Laura M. Cascella, MA
A look at MedPro claims data for otolaryngology (ENT) shows that allegations related to diagnosis are not as prevalent as allegations involving surgical treatment. However, claims involving diagnosis-related allegations can be significant in terms of poor patient outcomes. These claims often involve cancer, and most of the allegations are related to a failure to order or delay in ordering diagnostic testing, which is compounded by:
- A narrow diagnostic focus, especially when faced with an atypical presentation or symptoms matching a chronic, previously known condition
- Misinterpretation of diagnostic studies
- Failure to pursue an abnormal finding1
A common risk factor in diagnosis-related claims for all specialties — including otolaryngology — is clinical judgment, which includes clinical reasoning and decision-making. Because clinical judgment is a complex process that involves various cognitive functions, it's easy to understand why it is a driving force in diagnosis-related claims.
Much of the literature focusing on diagnostic errors and clinical reasoning recognizes the dual decision-making model as the basis for clinicians' diagnostic process. The dual decision-making model consists of two types of clinical reasoning: Type 1 and Type 2. In Type 1, the reasoning process is automatic, intuitive, reflexive, and nonanalytic. The practitioner arranges patient data into a pattern and arrives at a working diagnosis based on previous experience and/or knowledge. In Type 2, the reasoning process is analytic, slow, reflective, and deliberate. This type of thinking often is associated with cases that are complex or with which the clinician is unfamiliar.2
Type 1 and Type 2 are not mutually exclusive, and practitioners tend to use both depending on the circumstance. However, research suggests that most clinical work involves Type 1 reasoning.3 Although the automatic, intuitive processes that occur in Type 1 are a requisite part of the thought process and often very effective, they also are vulnerable to cognitive errors.
Research about the cognitive aspect of diagnostic errors suggests that errors in clinical reasoning often arise from several sources, including faulty heuristics, cognitive biases, and affective influences.4
The term "heuristics" refers to mental shortcuts in the thought process that help conserve time and effort. These shortcuts are an essential part of thinking, but they are also prone to error. Cognitive biases occur when heuristics lead to faulty decision-making. Some common biases included anchoring, availability, and overconfidence.
The term "affective influences" refers to emotions and feelings that can sway clinical reasoning and decision-making.5 For example, preconceived notions and stereotypes about a patient might influence how the practitioner views the patient's complaints and symptoms.
Although cognitive processes are well-studied, further research is needed to determine how best to prevent the flaws in clinical judgment that can lead to diagnostic errors. A number of strategies and solutions have been proposed, which range from the use of diagnostic aids, to process changes, to debiasing techniques.
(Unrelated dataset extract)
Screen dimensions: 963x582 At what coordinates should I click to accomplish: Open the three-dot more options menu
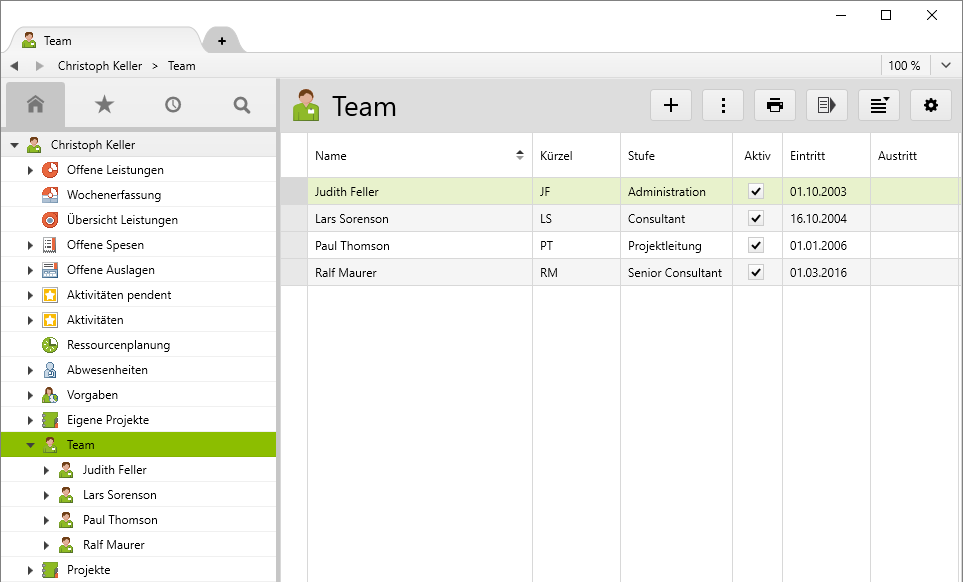(723, 105)
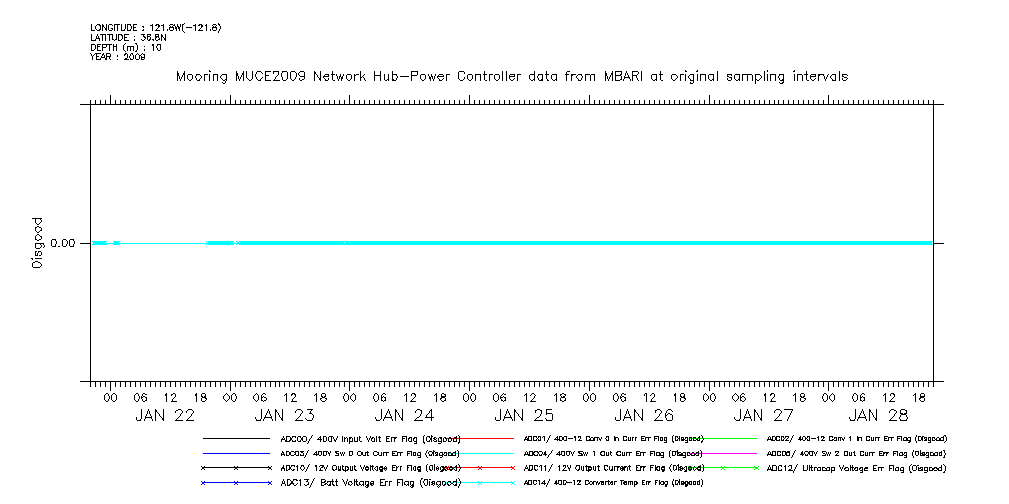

For example, some researchers suggest that the use of evidence-based decision support systems, clinical guidelines, checklists, and clinical pathways can help support the clinical reasoning and decision-making processes. However, they note that although these tools can be useful, "unless they are well integrated in the workflow, they tend to be underused."6 Additionally, incorporating a diagnostic review process into the workflow pattern might be helpful. The review may include timeouts to consider and reflect on working diagnoses, as well as the solicitation of second opinions.
Consideration of how various diagnostic strategies can be implemented in everyday clinical activities may help ENT providers begin to take steps toward managing diagnostic risks.
The Society to Improve Diagnosis in Medicine (SIDM) offers a clinical reasoning toolkit for trainees, clinicians, and teachers. The toolkit supports awareness and better understanding of diagnostic reasoning, cognitive psychology, and diagnostic errors. Resources within the toolkit include links to books and articles, slide presentations, and videos focusing on clinical reasoning and cognitive errors.
2 Nendaz, M., & Perrier, A. (2012, October). Diagnostic errors and flaws in clinical reasoning: Mechanisms and prevention in practice. Swiss Medical Weekly, 142:w13706; Ely, J. W., Graber, M. L., & Crosskerry, P. (2011, March). Checklists to reduce diagnostic errors. Academic Medicine, 86(3), 307–313.
3 Nendaz, et al., Diagnostic errors and flaws in clinical reasoning; Crosskerry, P., Singhal, G., & Mamede, S. (2013, October). Cognitive debiasing 1: Origins of bias and theory of debiasing. BMJ Quality & Safety, 22(Suppl 2), ii58–ii64.
4 Phua, D. H., & Tan, N. C. (2013). Cognitive aspect of diagnostic errors. Annals of the Academy of Medicine, Singapore, 42(1), 33–41.
5 Crosskerry, P., Abbass, A. A., & Wu, A. W. (2008, October). How doctors feel: Affective influences in patient's safety. Lancet, 372, 1205–1206; Phua, et al. Cognitive aspect of diagnostic errors.
6 Ely, et al., Checklists to reduce diagnostic errors.